• Exercise
Beneath this line are the data; copy exactly the part of them that opens with the line containing "Screen dimensions: 523x272" and closes with the line containing "You are a computer-use agent. The image", and only that part.
· · · · · · ·
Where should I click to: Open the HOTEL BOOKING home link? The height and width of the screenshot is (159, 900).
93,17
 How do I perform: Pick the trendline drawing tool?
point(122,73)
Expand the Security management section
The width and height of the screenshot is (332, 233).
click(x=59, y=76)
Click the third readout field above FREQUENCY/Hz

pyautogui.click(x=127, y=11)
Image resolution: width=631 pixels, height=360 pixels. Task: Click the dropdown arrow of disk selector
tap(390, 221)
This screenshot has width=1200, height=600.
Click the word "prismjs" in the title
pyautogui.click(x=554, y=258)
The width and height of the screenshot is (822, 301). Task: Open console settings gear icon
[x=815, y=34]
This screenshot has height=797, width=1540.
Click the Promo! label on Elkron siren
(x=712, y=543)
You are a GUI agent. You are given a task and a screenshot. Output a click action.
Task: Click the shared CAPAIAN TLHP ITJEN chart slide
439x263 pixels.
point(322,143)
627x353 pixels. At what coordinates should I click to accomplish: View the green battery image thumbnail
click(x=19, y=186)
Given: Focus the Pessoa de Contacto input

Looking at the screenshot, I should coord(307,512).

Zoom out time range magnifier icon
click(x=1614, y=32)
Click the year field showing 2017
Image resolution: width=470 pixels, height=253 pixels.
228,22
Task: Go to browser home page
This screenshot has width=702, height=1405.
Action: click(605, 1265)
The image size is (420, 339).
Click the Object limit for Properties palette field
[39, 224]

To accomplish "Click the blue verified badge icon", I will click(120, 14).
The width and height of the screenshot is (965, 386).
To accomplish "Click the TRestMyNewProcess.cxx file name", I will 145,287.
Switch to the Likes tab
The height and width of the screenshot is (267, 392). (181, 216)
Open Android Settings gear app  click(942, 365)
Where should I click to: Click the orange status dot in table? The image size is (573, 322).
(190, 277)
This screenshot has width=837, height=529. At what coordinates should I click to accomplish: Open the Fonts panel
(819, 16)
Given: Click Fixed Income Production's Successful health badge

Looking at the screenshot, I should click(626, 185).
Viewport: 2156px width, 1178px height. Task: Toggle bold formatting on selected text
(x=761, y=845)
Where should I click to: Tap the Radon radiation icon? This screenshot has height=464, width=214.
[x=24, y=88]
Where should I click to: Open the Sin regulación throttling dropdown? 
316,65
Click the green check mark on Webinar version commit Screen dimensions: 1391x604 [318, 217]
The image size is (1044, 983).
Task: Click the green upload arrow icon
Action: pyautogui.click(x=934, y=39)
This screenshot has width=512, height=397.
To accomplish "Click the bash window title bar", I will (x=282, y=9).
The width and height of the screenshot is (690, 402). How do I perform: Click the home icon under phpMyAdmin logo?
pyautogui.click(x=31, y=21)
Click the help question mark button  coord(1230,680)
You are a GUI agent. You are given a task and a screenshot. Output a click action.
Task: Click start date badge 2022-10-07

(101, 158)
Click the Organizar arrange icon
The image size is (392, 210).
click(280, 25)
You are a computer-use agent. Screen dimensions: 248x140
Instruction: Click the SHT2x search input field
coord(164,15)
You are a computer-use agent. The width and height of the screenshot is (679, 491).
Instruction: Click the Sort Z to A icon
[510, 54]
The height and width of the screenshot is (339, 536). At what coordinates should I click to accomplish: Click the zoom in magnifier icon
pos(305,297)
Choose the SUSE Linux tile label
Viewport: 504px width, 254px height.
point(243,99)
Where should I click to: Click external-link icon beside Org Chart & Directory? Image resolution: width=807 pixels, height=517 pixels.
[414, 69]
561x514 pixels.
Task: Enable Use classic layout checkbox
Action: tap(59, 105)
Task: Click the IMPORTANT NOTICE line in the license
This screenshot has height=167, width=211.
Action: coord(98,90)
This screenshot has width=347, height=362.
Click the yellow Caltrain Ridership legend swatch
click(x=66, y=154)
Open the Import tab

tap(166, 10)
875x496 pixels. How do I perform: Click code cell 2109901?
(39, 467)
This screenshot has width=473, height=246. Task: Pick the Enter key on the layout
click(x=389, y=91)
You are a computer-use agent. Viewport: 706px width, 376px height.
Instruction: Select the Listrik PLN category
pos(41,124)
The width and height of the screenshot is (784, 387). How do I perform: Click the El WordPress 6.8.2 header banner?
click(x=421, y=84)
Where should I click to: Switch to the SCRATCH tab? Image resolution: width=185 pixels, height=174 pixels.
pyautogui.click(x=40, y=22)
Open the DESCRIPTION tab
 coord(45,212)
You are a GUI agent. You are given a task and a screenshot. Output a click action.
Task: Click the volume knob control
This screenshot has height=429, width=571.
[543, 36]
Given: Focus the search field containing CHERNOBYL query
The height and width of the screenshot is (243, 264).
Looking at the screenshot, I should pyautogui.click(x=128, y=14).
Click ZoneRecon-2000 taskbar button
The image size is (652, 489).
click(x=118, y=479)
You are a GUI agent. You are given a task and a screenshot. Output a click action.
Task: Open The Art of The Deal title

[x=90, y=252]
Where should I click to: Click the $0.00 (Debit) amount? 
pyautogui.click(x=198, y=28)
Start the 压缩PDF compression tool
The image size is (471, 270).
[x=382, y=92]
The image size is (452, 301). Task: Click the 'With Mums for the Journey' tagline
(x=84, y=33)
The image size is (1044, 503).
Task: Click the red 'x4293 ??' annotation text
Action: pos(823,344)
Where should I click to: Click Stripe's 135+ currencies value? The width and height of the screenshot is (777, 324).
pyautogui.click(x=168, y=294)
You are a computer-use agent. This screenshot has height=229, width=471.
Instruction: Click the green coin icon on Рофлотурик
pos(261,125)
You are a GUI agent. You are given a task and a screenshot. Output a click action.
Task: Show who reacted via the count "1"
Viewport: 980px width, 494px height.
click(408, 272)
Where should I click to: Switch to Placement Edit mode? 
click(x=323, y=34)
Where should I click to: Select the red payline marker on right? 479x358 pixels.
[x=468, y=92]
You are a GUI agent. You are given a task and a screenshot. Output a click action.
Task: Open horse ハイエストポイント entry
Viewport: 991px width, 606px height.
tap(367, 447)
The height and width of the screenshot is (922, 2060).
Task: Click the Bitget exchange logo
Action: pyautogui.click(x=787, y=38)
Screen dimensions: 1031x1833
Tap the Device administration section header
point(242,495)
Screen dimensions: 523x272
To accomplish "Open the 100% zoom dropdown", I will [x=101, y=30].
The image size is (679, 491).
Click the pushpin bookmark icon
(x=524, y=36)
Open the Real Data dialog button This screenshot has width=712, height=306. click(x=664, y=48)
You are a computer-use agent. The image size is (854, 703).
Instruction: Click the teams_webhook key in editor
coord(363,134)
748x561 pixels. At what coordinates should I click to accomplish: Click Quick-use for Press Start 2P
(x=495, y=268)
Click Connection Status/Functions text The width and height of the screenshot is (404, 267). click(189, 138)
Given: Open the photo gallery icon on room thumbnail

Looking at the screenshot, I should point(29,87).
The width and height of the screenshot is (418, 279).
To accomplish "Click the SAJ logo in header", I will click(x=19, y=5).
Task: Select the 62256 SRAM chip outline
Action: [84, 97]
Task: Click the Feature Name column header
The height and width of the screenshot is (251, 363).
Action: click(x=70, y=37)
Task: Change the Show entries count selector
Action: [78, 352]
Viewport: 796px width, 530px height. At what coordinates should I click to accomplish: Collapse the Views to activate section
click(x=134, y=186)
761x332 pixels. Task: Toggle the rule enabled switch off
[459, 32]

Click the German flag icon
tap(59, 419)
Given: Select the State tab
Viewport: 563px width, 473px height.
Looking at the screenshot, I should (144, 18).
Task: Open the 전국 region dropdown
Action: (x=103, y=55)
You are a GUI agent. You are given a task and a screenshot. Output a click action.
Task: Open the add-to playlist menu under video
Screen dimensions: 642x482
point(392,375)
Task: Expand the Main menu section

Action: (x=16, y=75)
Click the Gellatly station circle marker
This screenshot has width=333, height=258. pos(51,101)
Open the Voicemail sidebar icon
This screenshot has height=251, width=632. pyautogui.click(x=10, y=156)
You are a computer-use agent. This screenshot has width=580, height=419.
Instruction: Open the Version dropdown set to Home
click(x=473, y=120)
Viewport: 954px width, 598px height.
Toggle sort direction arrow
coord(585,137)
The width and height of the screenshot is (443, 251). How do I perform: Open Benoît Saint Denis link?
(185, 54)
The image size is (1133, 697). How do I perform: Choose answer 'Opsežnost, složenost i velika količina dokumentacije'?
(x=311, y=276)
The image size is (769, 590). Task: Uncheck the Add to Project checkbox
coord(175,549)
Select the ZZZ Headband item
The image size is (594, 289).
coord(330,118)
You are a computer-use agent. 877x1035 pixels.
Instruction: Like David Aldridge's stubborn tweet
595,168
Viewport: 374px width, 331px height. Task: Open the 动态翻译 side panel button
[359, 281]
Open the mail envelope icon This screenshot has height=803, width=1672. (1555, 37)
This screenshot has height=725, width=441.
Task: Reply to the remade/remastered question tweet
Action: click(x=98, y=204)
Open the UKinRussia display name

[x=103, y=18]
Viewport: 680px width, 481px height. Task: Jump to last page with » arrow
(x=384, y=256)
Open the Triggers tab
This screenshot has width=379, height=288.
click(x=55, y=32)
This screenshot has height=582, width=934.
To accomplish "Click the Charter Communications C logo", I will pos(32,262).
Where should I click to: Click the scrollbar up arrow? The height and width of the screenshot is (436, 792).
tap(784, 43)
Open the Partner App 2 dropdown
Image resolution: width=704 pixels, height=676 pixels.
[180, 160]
· · · · · · ·
• Answer section
Screen dimensions: 523x272
To accomplish "Open the 100% zoom dropdown", I will [x=101, y=30].
The image size is (679, 491).
Click the pushpin bookmark icon
(x=524, y=36)
Open the Real Data dialog button This screenshot has width=712, height=306. click(x=664, y=48)
You are a computer-use agent. The image size is (854, 703).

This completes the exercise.